TensorFlow™ is an open source software library for numerical computation using data flow graphs. Nodes in the graph represent mathematical operations, while the graph edges represent the multidimensional data arrays (tensors) communicated between them. 

The flexible architecture allows you to deploy computation to one or more CPUs or GPUs in a desktop, server, or mobile device with a single API. 

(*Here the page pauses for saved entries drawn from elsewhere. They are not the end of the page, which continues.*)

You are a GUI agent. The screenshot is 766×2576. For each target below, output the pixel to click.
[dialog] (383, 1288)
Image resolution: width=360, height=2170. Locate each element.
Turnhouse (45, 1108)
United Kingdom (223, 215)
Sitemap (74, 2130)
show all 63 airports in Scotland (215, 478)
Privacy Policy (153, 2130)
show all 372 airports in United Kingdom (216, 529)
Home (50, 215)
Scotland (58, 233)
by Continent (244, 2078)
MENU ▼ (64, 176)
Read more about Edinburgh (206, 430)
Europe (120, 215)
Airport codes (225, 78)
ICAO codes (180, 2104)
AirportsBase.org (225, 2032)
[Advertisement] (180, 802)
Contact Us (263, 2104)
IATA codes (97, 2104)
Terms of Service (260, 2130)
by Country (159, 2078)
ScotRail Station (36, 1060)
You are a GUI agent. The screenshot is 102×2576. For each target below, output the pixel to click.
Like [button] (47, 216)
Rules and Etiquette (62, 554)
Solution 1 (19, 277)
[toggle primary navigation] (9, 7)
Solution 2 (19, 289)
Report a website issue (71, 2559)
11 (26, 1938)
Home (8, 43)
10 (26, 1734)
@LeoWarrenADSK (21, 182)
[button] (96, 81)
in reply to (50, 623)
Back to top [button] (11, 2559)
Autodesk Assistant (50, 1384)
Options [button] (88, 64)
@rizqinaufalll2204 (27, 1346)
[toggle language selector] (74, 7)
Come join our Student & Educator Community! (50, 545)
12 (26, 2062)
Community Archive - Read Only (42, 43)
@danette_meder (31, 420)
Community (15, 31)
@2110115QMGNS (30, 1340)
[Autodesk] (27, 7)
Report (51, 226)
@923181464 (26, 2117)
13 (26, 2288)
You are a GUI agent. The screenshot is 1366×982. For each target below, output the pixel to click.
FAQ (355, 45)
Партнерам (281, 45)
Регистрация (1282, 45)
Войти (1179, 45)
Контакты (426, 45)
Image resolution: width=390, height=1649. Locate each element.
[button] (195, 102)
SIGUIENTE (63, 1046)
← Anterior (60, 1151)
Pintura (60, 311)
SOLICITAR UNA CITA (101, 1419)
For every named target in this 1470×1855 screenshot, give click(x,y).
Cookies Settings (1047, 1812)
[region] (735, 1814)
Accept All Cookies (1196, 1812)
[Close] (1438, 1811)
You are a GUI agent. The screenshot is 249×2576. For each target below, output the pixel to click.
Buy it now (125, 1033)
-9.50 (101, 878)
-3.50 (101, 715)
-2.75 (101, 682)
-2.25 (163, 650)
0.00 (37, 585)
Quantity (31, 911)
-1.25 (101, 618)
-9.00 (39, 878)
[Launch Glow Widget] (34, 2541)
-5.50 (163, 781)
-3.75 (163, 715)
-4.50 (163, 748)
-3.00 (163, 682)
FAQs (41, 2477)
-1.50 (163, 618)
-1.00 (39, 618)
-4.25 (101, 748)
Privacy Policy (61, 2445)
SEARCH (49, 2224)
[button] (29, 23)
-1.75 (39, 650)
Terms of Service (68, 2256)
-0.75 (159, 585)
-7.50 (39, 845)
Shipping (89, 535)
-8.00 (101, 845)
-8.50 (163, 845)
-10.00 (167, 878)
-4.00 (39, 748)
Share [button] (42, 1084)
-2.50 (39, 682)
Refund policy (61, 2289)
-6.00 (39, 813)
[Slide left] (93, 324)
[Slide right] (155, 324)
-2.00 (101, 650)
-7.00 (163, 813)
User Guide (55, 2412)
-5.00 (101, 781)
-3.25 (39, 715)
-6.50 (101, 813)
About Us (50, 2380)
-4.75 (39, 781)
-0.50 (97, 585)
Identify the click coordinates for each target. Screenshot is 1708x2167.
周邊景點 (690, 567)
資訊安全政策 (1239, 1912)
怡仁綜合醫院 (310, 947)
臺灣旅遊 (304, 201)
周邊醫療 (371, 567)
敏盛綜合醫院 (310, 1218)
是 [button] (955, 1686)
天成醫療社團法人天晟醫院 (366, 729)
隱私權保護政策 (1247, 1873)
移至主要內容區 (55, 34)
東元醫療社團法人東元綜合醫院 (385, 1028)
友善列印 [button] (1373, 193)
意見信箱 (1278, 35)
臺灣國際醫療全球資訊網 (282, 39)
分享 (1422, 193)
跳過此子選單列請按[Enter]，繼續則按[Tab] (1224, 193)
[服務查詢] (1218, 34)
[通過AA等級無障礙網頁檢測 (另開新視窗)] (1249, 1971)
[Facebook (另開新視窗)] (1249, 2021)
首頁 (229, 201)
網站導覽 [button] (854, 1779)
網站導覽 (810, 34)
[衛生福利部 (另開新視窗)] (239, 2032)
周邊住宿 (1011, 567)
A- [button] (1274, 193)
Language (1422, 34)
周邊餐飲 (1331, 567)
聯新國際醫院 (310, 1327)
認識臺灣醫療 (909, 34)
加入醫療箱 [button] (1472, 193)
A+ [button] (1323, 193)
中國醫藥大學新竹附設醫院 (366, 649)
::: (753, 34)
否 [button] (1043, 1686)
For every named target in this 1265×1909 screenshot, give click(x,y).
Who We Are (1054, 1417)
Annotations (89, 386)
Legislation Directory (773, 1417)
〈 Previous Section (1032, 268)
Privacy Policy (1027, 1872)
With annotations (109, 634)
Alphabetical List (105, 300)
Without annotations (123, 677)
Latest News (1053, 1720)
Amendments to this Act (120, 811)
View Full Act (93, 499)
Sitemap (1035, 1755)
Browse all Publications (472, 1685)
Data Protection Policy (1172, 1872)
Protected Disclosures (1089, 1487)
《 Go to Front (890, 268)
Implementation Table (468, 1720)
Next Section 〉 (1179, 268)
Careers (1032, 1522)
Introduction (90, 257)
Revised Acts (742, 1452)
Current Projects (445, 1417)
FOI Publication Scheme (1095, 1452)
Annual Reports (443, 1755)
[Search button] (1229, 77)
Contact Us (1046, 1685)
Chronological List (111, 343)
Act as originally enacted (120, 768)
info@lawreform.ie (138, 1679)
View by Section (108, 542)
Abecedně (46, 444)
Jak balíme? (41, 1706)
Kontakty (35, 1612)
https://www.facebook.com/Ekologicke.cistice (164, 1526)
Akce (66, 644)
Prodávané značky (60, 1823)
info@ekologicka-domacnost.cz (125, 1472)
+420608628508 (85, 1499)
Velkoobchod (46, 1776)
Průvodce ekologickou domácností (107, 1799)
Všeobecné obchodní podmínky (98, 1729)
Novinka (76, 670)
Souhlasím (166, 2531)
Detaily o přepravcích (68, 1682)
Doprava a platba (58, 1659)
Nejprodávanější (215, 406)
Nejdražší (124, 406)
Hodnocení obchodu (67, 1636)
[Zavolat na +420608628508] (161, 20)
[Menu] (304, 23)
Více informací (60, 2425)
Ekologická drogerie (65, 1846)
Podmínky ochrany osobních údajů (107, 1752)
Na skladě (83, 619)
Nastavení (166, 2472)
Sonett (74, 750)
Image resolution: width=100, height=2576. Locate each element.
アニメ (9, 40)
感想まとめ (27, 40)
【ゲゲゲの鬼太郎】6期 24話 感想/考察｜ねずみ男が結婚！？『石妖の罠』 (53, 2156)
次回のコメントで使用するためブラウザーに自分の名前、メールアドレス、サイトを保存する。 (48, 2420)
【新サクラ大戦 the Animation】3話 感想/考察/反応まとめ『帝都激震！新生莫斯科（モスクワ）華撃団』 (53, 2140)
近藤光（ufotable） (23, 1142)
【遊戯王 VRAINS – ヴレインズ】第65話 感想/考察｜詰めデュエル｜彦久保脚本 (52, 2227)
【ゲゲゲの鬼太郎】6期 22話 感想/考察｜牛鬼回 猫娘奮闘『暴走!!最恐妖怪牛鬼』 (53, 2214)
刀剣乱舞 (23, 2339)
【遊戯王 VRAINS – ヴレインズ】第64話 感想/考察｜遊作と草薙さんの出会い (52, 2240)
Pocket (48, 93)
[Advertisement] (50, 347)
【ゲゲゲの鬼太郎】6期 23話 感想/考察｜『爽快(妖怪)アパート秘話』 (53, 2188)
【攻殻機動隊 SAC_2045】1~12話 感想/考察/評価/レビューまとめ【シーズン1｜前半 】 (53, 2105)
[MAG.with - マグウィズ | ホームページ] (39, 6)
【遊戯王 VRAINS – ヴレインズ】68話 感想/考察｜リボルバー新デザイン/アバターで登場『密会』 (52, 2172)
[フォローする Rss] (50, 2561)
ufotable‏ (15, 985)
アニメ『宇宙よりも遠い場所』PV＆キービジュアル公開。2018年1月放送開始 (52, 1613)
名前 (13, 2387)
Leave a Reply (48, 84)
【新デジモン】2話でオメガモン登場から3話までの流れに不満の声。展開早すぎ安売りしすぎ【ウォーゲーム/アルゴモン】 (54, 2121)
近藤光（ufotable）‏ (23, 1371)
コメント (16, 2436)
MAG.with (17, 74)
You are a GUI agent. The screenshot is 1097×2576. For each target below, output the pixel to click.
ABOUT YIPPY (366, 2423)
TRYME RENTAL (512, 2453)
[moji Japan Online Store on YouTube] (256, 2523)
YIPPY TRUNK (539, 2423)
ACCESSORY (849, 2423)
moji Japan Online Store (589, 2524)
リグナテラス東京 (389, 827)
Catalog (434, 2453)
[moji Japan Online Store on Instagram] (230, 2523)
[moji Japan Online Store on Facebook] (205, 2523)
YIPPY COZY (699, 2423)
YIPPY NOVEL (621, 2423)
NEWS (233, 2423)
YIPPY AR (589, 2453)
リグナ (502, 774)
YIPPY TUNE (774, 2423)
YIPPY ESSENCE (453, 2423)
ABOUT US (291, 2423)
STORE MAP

TensorFlow was originally developed by researchers and engineers working on the Google Brain Team within Google's Machine Intelligence research organization for the purposes of conducting machine learning and deep neural networks research, but the system is general enough to be applicable in a wide variety of other domains as well.

An open-source software library for Machine Intelligence

TensorFlow is cross-platform. It runs on nearly everything: GPUs and CPUs—including mobile and embedded platforms—and even tensor processing units (TPUs), which are specialized hardware to do tensor math on. They aren't widely available yet, but we have recently launched an alpha program.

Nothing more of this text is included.